© JUNGE FREIHEIT Verlag GmbH & Co. KG www.jungefreiheit.de 50/21 / 10. Dezember 2021

Zwischen Reichstag und Kanzleramt
Trink’ mer noch a Tröpfchen
Paul Rosen

Neu im Bundestag und gleich ein Star in den Medien: Der junge SPD-Bundestagsabgeordnete Erik von Malottki wurde erstmals bekannt, als er dem wegen seiner Tätigkeit für das IT-Unternehmen „Augustus Intelligence“ ins Gerede gekommenen CDU-Jungstar Philipp Amthor den Wahlkreis in Mecklenburg-Vorpommern abnahm. Einmal auf der Anti-Korruptions-Welle reitend, beförderte von Malottki eine Einladung des Handy-Herstellers Huawei ins vornehme Berliner Hotel Adlon vor laufender Kamera in den Schredder. Das Video wurde 160.000mal im Internet angeschaut. „Laßt diese Einladungen ins Adlon, den China Club oder in irgendwelche Hotels“,  sagte er an die Adresse der Interessenvertreter. 

Wenn von Malottki teure Essenseinladungen als „Grenzüberschreitung“ empfindet, sollte er sich mit seiner Kritik auch an seine eigene Partei wenden. Deren größter Lobbyist ist der ehemalige Bundeskanzler Gerhard Schröder, der offen russische Wirtschaftsinteressen vertritt. Noch nicht vergessen ist auch der 2020 hastig aus dem Bundestag ausgeschiedene Johannes Kahrs (SPD) aus Hamburg, der sich mit ganzer Kraft für den Marineschiffbau einsetzte.
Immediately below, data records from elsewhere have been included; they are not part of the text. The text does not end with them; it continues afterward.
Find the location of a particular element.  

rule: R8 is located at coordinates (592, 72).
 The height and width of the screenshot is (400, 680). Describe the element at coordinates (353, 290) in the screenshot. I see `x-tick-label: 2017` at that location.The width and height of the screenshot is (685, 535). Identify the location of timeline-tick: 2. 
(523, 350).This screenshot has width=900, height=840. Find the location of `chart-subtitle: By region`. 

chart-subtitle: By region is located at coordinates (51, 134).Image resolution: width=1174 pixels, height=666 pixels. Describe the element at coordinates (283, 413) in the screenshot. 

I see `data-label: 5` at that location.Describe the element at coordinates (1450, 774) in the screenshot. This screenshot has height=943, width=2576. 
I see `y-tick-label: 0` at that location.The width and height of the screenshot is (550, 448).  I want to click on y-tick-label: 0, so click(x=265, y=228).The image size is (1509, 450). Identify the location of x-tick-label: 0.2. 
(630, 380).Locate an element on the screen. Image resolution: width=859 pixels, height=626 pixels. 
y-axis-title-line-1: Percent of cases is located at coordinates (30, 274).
Die Rüstungslobby dankte mit Spenden an die Hamburger SPD. Unter Korruptionsverdacht gerieten zwei ehemalige SPD-Abgeordnete, weil sie mit 5,6 Millionen Euro vom Panzerbauer Krauss-Maffei-Wegmann den Absatz der Kettenfahrzeuge in Griechenland fördern sollten.

Die Liste ehemaliger Politiker, die ins Lobby-Lager gewechselt sind und ihre Kontakte zu Abgeordneten nutzen, wird immer länger. So ist zum Beispiel Eckart von Klaeden (CDU) für Daimler unterwegs, der ehemalige Minister Dirk Niebel (FDP) für den Rüstungskonzern Rheinmetall. Auch Grüne sind dabei: Kerstin Andreae beim Bundesverband der deutschen Energie- und Wasserwirtschaft untergekommen, ihr Kollege Gerhard Schick fördert die „Finanzwende“.

Die von Malottki und 38 weiteren SPD-Politikern unter dem Stichwort #unbestechlich geforderte konsequente Transparenzpflicht dürfte nicht kommen, auch wenn die Maskenaffäre und die darin verwickelten Politiker dem Ansehen der Politik schweren Schaden zugefügt haben. Denn gerade die Annehmlichkeiten in Luxushotels mag nicht jeder missen, wie nun in einem Prozeß vor dem Landgericht Osnabrück bekannt wurde. Angeklagt ist ein betrügerischer Windenergie-Unternehmer, der Kontakt in höchste Berliner Kreise pflegte, bis er vom Staatsanwalt mit Haftbefehl aus seiner Suite im Berliner Adlon Hotel geholt wurde. Dort muß es rauschende Abende gegeben haben.

So berichtete der Angeklagte, er sei zu einer Abgeordnetengruppe namens „Ruhe und Genuß“ gestoßen und habe deren Mitglieder, darunter auch ein Ex-Minister und ein Parteivorsitzender, eingeladen. Etliche Liter Champagner müssen durch die Kehlen der durstigen Volksvertreter geflossen sein, denn der Lobbyist berichtete, die Rechnung für einen dieser netten Abende habe 26.000 Euro betragen.